**PROBLEM 1:** In the forum thread on grounding a bazooka in a car trunk, what does EcoCruzer say is mounted on the passenger side to the rear of the fender?
**PROBLEM 2:** Extend the forum thread on grounding a bazooka in a car trunk, starting right after the point where it stops.

# Trunk ground for bazooka



## Patman (May 7, 2011)

Where is a good ground in the trunk? It seems when I had my bazooka grounded to the trunk latch, it worked fine. That is not realistic. Anyone else have a ground idea? I don't see any more places to attach!


----------



## boats4life (May 28, 2011)

I used a self tapping screw and attached it to the passenger side fender well after making sure I sanded around the hole for a good metal-to-metal contact.


----------



## SeanM402 (Aug 8, 2011)

I have basically done the same as Boats with the cars I previously owned. I would drill a hole and use a bolt. I would use a Dremel tool to sand the area and then paint over everything once it is secured to prevent rusting. The area where the spare tire is stored always seemed to work best for me.


----------



## Dale_K (Jul 16, 2011)

I drilled a hole through the floor pan right in front of the spare tire well and then put in a self tapping screw. I checked first to be sure I couldn't accidentally hit the gas tank or anything else. I wasn't too happy about doing it that way, though.


----------



## Marzen (Feb 3, 2012)

Drivers side of the trunk, on the rear of the wheel well. You can see my brown ground wire attached to it.
You'll have to unscrew and remove both the hook as well as pull the 'pin' for other snap in connector on the wheel well (see the bracket).


----------



## XtremeRevolution (Jan 19, 2012)

SeanM402 said:


> I have basically done the same as Boats with the cars I previously owned. I would drill a hole and use a bolt. I would use a Dremel tool to sand the area and then paint over everything once it is secured to prevent rusting. The area where the spare tire is stored always seemed to work best for me.


This is the absolute best way to do it. A nut, a bolt, a hole, and a sanded bare metal surface is what you need for a proper ground connection. Self-tapping screws will loosen up over time and cannot be relied on for holding down a ground terminal. It's easy and simple, but most certainly not the best or most reliable way to do it. I'd even add a lock washer or use a locking nut.


----------



## EcoCruzer (Mar 4, 2011)

Nooo don't drill! On the passenger side to the rear of the fender, there is a box mounted (remove trunk liner). There are grounding bolts already there. Just loosen the nut and attach your Bazooka ground. That is what I did with mine and all is good.


----------



## Patman (May 7, 2011)

**EXTRACTED DATA:**
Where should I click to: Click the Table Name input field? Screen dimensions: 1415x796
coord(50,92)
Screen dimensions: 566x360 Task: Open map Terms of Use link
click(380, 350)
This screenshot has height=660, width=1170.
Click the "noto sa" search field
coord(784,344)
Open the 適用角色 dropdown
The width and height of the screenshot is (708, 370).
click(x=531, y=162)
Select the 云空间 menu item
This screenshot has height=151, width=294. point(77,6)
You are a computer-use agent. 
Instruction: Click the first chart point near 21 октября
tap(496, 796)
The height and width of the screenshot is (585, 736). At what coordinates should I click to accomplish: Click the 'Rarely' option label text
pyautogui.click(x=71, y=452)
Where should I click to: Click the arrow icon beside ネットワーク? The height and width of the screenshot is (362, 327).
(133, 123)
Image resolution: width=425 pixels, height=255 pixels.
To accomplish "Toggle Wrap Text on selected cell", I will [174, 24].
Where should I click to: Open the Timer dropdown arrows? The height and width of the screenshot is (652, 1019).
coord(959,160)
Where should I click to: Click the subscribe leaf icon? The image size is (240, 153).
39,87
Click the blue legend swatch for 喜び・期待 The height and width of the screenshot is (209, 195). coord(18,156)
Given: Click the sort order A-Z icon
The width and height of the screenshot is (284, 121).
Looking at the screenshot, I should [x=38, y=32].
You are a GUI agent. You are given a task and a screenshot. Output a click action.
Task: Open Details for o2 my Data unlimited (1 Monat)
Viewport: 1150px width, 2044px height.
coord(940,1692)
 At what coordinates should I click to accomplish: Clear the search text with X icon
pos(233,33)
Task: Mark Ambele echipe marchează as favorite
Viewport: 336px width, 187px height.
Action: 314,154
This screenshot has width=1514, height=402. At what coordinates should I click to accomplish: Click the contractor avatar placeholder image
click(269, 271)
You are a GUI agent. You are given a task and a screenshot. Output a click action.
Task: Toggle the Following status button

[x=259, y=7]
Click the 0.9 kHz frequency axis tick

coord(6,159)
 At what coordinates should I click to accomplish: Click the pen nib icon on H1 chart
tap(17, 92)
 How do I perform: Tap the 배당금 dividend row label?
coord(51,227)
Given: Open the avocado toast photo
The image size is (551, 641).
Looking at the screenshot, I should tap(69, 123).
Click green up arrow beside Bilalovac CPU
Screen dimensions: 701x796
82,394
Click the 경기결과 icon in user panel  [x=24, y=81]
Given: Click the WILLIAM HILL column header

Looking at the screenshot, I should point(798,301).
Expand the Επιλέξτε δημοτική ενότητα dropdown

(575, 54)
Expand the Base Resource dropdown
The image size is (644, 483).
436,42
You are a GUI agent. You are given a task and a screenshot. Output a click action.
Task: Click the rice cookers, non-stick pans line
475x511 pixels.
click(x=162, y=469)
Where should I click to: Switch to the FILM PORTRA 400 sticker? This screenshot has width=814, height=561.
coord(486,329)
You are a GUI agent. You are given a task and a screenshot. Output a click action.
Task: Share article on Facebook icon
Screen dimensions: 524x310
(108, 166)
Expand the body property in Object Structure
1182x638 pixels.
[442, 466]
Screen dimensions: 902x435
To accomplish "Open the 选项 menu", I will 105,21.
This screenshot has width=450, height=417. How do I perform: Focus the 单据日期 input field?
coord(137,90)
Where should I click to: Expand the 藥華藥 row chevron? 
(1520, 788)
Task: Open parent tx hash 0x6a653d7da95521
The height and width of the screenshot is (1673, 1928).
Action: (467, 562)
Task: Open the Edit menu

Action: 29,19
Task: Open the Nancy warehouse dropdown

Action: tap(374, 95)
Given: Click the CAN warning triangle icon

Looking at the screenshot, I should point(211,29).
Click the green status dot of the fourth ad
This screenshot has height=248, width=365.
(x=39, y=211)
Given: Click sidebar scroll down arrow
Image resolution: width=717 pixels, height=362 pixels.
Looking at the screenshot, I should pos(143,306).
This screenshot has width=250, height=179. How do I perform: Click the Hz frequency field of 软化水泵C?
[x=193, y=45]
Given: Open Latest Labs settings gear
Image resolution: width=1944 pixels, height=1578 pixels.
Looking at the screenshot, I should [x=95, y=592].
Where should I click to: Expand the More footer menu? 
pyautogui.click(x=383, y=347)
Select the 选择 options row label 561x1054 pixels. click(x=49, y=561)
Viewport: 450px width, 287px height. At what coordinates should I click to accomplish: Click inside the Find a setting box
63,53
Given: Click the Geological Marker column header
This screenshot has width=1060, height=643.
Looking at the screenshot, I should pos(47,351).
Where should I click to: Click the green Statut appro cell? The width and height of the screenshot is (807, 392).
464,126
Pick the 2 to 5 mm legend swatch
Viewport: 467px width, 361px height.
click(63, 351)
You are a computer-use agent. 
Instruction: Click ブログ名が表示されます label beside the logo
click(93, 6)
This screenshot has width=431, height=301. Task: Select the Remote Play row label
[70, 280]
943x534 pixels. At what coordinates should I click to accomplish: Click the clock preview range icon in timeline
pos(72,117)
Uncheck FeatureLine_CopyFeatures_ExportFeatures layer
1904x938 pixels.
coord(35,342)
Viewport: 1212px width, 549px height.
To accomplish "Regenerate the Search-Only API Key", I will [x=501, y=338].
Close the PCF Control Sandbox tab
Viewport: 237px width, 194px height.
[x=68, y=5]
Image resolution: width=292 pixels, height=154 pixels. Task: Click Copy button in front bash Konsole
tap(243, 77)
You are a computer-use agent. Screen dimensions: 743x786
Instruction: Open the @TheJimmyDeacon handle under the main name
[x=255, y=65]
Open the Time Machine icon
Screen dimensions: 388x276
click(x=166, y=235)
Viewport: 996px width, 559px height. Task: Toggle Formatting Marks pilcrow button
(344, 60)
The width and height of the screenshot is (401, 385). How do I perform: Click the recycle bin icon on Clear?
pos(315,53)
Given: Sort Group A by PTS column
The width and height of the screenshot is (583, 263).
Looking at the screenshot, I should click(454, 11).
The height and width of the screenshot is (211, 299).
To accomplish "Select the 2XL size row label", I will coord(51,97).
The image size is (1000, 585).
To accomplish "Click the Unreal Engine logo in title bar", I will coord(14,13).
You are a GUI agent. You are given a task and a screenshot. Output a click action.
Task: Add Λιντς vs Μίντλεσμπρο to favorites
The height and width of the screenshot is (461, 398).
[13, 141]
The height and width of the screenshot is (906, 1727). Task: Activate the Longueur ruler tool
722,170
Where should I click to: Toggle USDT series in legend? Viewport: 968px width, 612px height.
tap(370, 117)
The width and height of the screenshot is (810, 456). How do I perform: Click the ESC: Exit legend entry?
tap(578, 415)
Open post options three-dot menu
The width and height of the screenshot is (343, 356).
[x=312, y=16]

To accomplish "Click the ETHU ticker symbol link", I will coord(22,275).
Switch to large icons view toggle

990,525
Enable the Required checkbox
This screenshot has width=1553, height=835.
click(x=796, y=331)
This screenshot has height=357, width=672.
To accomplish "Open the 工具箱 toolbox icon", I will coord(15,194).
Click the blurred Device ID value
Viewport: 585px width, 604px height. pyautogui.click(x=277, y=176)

**EXPECTED OUTPUT 1:** A box with grounding bolts already on it, which is reached by removing the trunk liner.

**EXPECTED OUTPUT 2:**
I ended up using the stud that holds my spare tire in place. It is close to the sub and the eyelet they supplied fits right over it. No drilling etc seems to work fine with the spare fastened in. Thx for all the ideas tho.


----------



## XtremeRevolution (Jan 19, 2012)

EcoCruzer said:


> Nooo don't drill! On the passenger side to the rear of the fender, there is a box mounted (remove trunk liner). There are grounding bolts already there. Just loosen the nut and attach your Bazooka ground. That is what I did with mine and all is good.


I haven't had a chance to install my system in my Cruze yet, so I didn't look for mounting points that may already exist. If there's already a place like this to mount it to, definitely do that, but don't forget to sand off the metal surface so you make a good contact.


----------



## TGrayEco (Feb 25, 2011)

Patman said:


> I ended up using the stud that holds my spare tire in place. It is close to the sub and the eyelet they supplied fits right over it. No drilling etc seems to work fine with the spare fastened in. Thx for all the ideas tho.


Can you take a picture of how you have the ground wire ran? I did the same as you. But, need to find another place to run it as it looks like the tire resting on it is having an affect with the wire..

Sent from my DROID X2 using AutoGuide.com App


----------



## txlatino (Feb 25, 2011)

Hey guys, where is the best place to purchase one of these Bazookas? Thanks!


----------



## SeanM402 (Aug 8, 2011)

I don't have any plans to install anything in my Cruze as of right now so I also have not pulled anything apart. I think I remember doing an install once on a friends car where I used the stud for the spare tire and it happened to work great.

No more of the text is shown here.